• **Directions for this task**
Copy the entries on the lines between the one holding "Click the WDC WD10SPZX hard drive icon" and the one holding "click(x=46, y=283)", inclusive, with their requests. Shift every coordinate in the answers by -61 and leave out the pictures.

• **Given data**
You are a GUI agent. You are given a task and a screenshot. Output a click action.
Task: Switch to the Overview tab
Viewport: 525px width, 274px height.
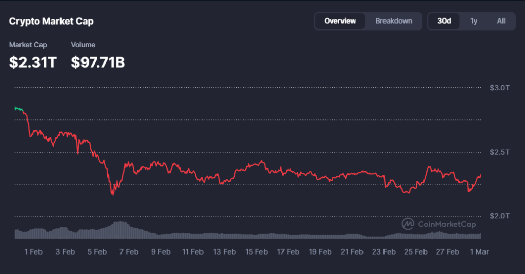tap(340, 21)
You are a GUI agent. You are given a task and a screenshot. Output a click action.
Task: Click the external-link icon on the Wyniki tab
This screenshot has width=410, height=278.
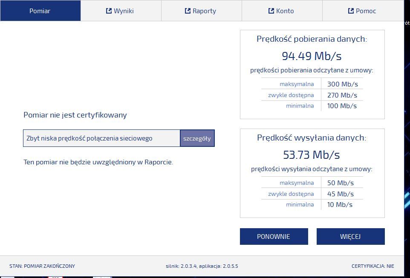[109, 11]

* * *

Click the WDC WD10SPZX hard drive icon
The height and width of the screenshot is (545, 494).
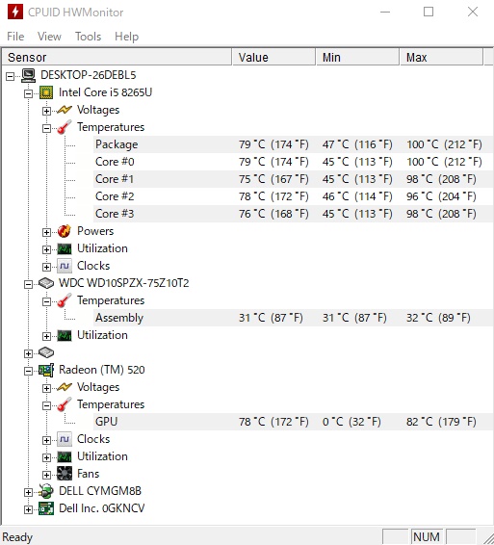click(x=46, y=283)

--

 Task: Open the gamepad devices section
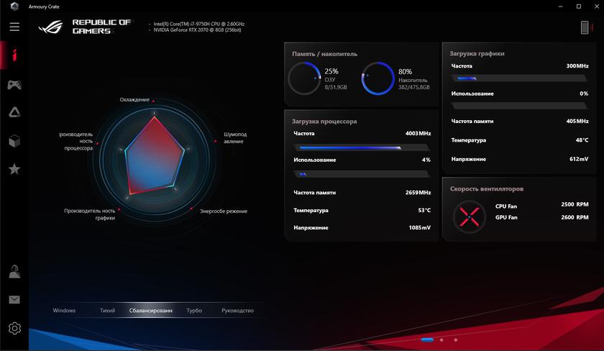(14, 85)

• **Complete response**
Click the WDC WD10SPZX hard drive icon
The height and width of the screenshot is (545, 494).
click(x=-15, y=222)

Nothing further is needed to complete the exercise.